Un tribunal de Nairobi s'est déclaré «incompétent» pour juger de la requête déposée par plusieurs ONG et particuliers qui contestaient l'éligibilité de ces deux poids lourds de la politique kényane.

«Il s'agit d'une question qui appartient au champ de compétence exclusive de la Cour suprême (...) Le tribunal est incompétent pour statuer sur une question relative à l'élection du président» de la République, ont expliqué les cinq juges du tribunal dans leur décision, lue lors d'une audience publique retransmise à la télévision.

Rassemblés devant le tribunal, une centaine de partisans de la coalition Jubilee de MM. Kenyatta et Ruto ont accueilli la nouvelle en scandant les noms de leurs champions - absents -, aux cris de «Élections maintenant!» et en dansant.

«Je salue le jugement du tribunal, il confirme ce que nous avons toujours soutenu : le peuple kényan, et lui seul, a le pouvoir et le mandat de choisir la direction de ce grand pays. Le Kenya est désormais majeur et son peuple ne peut jamais se tromper», a déclaré Uhuru Kenyatta dans un communiqué.

«La Cour (...) a dit clairement qu'ils (Kenyatta et Ruto) ne pouvaient être empêchés d'être candidats», s'est réjoui devant les journalistes rassemblées au tribunal Onyango Oloo, secrétaire général du Parti de l'Alliance nationale (TNA), la formation de M. Kenyatta.

Leempaa Suiyanka, un des porte-parole de la coalition informelle d'ONG ayant porté ce cas en justice, a indiqué à l'AFP qu'il n'était «pas encore décidé» si celles-ci allaient ou non poursuivre leur procédure devant la Cour suprême.

«Nous n'avons que deux semaines pour analyser le jugement et décider si nous portons l'affaire devant la Cour suprême. Nous sommes soumis à des contraintes de temps et d'argent», a-t-il commenté, alors que le premier tour du scrutin est prévu le 4 mars.

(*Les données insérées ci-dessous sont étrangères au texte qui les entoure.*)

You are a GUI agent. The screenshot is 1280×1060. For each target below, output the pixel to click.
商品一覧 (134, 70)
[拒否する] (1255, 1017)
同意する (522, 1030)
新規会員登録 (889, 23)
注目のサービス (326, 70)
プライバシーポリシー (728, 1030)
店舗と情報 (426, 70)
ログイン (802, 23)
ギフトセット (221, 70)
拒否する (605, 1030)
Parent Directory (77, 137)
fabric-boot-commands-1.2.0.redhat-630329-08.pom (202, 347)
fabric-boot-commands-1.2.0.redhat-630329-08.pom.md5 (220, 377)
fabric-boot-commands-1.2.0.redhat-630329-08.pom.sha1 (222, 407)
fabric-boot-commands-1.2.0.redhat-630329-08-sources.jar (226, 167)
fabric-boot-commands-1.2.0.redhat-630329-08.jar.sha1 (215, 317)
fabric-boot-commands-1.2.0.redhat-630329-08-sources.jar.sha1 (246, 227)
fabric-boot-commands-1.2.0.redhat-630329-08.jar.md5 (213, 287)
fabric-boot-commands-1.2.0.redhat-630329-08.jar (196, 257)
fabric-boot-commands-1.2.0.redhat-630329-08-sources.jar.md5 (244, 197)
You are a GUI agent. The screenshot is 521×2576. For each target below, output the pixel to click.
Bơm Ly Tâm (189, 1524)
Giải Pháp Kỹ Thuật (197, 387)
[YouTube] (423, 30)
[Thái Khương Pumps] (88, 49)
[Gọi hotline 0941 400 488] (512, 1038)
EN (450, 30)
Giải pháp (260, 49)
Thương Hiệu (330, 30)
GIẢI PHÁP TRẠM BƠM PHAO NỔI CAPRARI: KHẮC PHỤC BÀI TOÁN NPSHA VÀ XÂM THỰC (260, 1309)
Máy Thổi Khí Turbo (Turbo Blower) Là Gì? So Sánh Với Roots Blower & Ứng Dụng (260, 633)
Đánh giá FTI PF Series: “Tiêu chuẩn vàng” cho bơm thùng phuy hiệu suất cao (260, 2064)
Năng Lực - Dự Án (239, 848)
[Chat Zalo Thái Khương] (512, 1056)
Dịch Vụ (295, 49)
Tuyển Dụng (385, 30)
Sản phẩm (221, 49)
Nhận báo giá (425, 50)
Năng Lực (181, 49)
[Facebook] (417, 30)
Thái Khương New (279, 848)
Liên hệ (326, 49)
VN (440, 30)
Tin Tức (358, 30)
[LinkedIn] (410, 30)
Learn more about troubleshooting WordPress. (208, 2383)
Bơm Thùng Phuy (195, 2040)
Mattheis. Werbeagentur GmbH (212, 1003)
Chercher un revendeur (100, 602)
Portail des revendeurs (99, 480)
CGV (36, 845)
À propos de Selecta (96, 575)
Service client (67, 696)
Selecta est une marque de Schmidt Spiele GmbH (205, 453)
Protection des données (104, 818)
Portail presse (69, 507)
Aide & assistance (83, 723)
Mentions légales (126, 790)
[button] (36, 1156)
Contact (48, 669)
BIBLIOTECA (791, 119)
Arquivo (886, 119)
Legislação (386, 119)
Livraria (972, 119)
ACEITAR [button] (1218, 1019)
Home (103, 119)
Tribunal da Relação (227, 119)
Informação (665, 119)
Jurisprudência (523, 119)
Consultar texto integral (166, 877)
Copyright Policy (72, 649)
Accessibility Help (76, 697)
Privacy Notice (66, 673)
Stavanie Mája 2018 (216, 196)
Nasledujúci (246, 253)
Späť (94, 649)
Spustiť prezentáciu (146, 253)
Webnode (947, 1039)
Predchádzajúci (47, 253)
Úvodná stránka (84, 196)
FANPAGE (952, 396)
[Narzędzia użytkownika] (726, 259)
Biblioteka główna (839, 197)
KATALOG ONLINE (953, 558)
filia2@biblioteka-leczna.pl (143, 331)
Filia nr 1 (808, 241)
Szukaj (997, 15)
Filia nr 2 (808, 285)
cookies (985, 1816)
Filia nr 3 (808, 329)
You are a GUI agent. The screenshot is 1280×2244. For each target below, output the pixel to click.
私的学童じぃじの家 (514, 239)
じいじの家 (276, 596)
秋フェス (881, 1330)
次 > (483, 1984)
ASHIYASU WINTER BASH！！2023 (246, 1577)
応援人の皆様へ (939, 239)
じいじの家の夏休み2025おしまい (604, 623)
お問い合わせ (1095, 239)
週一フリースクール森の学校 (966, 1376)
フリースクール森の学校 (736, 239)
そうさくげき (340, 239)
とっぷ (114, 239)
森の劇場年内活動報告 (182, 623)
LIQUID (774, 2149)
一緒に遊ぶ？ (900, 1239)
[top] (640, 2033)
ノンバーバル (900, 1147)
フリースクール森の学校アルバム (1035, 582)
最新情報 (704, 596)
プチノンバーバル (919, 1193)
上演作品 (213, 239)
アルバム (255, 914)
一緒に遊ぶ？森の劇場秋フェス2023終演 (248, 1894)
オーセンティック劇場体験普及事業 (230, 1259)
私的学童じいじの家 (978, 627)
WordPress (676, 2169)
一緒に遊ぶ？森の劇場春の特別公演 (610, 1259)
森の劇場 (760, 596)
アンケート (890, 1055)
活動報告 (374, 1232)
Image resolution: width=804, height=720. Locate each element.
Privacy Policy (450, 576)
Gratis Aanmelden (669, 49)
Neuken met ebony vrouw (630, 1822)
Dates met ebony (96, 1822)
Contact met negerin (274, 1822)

«C'est la mort officielle de la Constitution», a-t-il estimé à propos de la décision rendue vendredi. Un chapitre de la Constitution kényane adoptée en 2010 est consacré à «l'intégrité» des titulaires de responsabilités publiques.

Plusieurs associations de la société civile et des particuliers kényans avaient saisi la justice, estimant les candidatures de MM. Kenyatta et Ruto incompatibles avec ces dispositions de la Constitution sur l'intégrité, en raison de leur inculpation par la CPI.

Uhuru Kenyatta, actuel vice-premier ministre âgé de 51 ans, et l'ex-ministre William Ruto, 46 ans, sont inculpés par la CPI pour leur implication présumée dans les violences sur lesquelles avait débouché l'annonce des résultats de la précédente présidentielle de décembre 2007.

La contestation de la réélection annoncée du président Mwai Kibaki face à Raila Odinga, actuel premier ministre, avait dégénéré en massacres interethniques, faisant plus d'un millier de morts et plus de 600 000 déplacés.

M. Kenyatta soutenait à l'époque M. Kibaki - qui ne se représente pas - tandis que M. Ruto soutenait M. Odinga. Les deux hommes se sont alliés pour la présidentielle du 4 mars face à M. Odinga, qui figure comme eux parmi les favoris.

Raila Odinga a «salué» la décision du tribunal dans un communiqué : «j'ai toujours dit que mon adversaire devrait avoir l'occasion de m'affronter dans une élection libre et juste dont le résultat sera déterminé par le peuple du Kenya».

Dans leur décision, les magistrats ont également estimé que «tout citoyen a le droit de briguer un poste» et qu'un «accusé est présumé innocent jusqu'à ce qu'il soit déclaré coupable. Bien que les deux (défendeurs) soient inculpés, ils n'ont pas perdu leurs droits fondamentaux».

Le tribunal a également jugé que les demandeurs auraient dû contester les candidatures de MM. Kenyatta et Ruto devant la Commission électorale indépendante (IEBC), s'ils estimaient qu'ils ne remplissaient pas les conditions pour se présenter.